I don’t personally experience their level of discomfort around people who believe in the existence of Hell in the same sickening way, but I find this an entirely understandable reaction.
It seems too obvious to even mention, but that’s almost never universal, so it’s worth spelling out: Hell, as generally described or conceived as a place of everlasting suffering, is the most evil idea that is possible to exist.
There are various other interpretations of what Hell is – “an absence of God” or what-have-you – which may or may not be more theologically rigorous than the colloquial usage. But the lasting image in many people’s minds is pretty much congruent with all those Renaissance paintings of lakes of fire filled with sinners. If you go there, you will be tormented without end.
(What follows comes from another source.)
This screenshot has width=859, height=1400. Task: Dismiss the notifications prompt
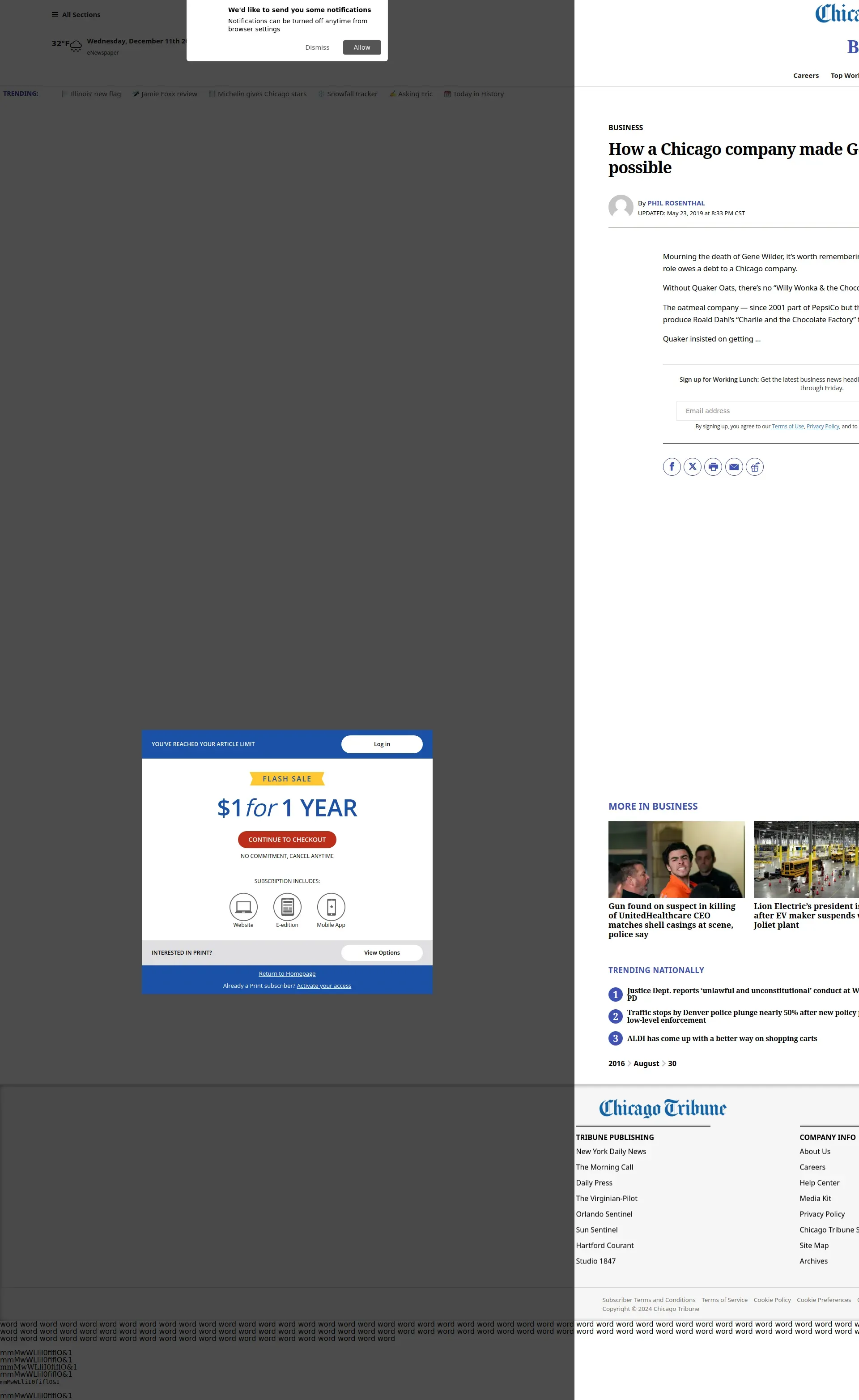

And whatever disagreement there is on what it takes to get sent there, this happens to a non-zero number of eternal souls.
Seriously, if you can come up with something even hypothetically more evil than that, leave a comment or something, I’d be fascinated.
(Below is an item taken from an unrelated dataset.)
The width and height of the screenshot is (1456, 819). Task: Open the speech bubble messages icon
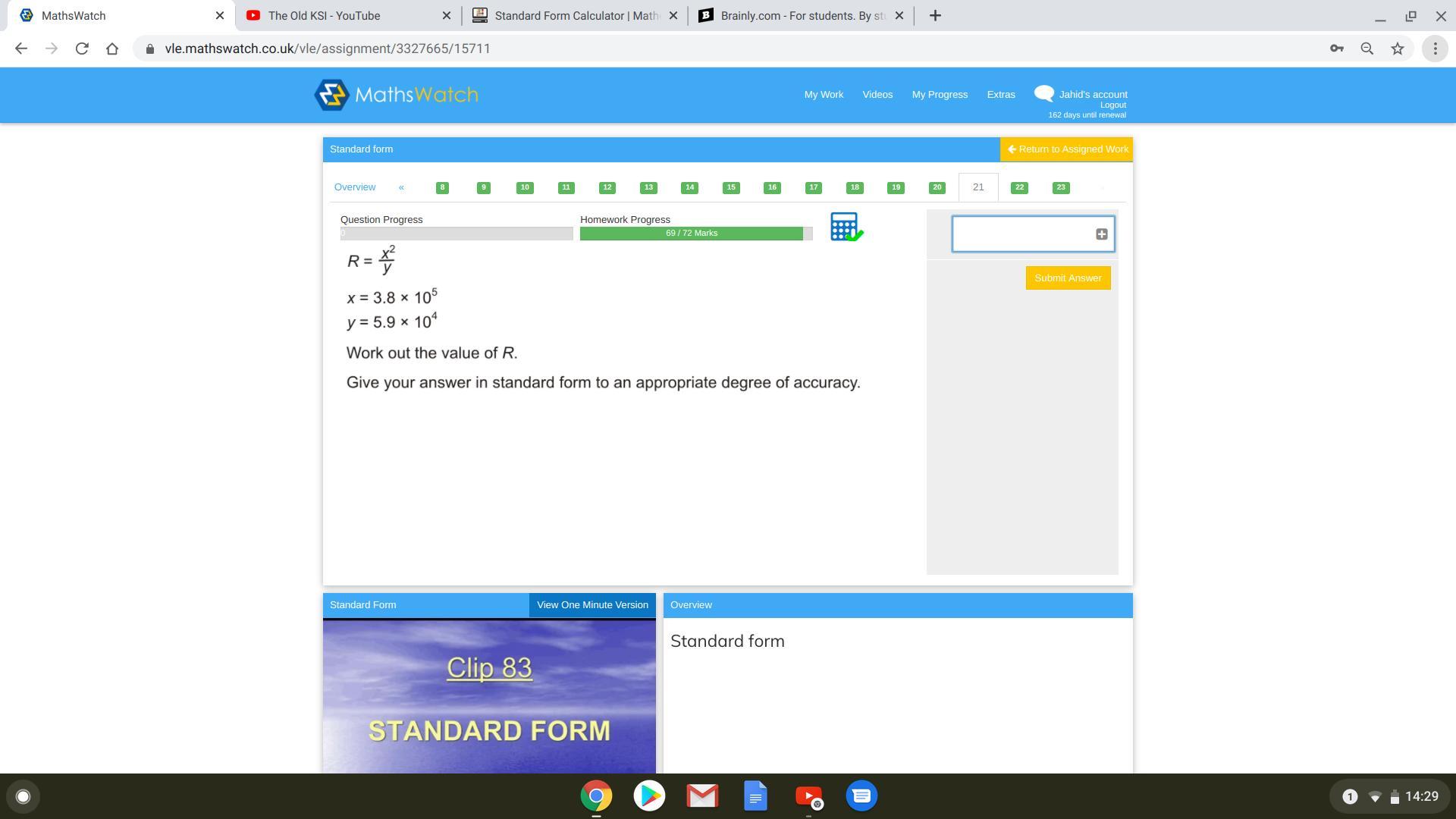pos(1043,93)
So while there’s something horrifying about wishing that somebody would suffer such a fate, there’s an extra layer of grotesquery in accepting that such a self-evidently evil thing could be allowed to exist by a god who claims to love us, and who somehow still deserves our love in return. That it’s a sad necessity, or part of some great divine plan we’re not privy to, and not proof that this god is an abominable tyrant who we must never stop railing against.
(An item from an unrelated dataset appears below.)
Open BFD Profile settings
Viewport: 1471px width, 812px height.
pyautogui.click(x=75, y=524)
All that said… I think the saving grace here is that most people just haven’t thought it through.
I can’t know what’s going on in other people’s brains, but I strongly suspect that many of those who profess a belief in Hell haven’t consciously, deliberately, formed a mental model of all the implications of that belief and truly accepted them. Far more likely that many of them are replacing the question with a different one, and answering that instead.
Rather than “What is an appropriate and reasonable punishment for people who do wrong?” they’re responding to something about how important it is to them to defend the integrity of their tribe, and how strong is the hate they feel toward the out-group. The feeling of enmity toward the other is interpreted as a wish for some non-specific ills to fall on said other, but in practice, they’re probably not imagining anything more appalling or painful happening to them than, say, death. (This is the same misunderstanding of scale as is often seen in the dust-speck issue, where people read “3^^^3” and think “billions, probably”.)
So, yeah. If you believe in Hell, then potentially we could still be friends, although it’s not exactly a great start. If you believe in Hell and we’re already friends, well, just know that I disagree with you on this even more than I disagree with you on politics, and we both know how out-of-sync I am on that front.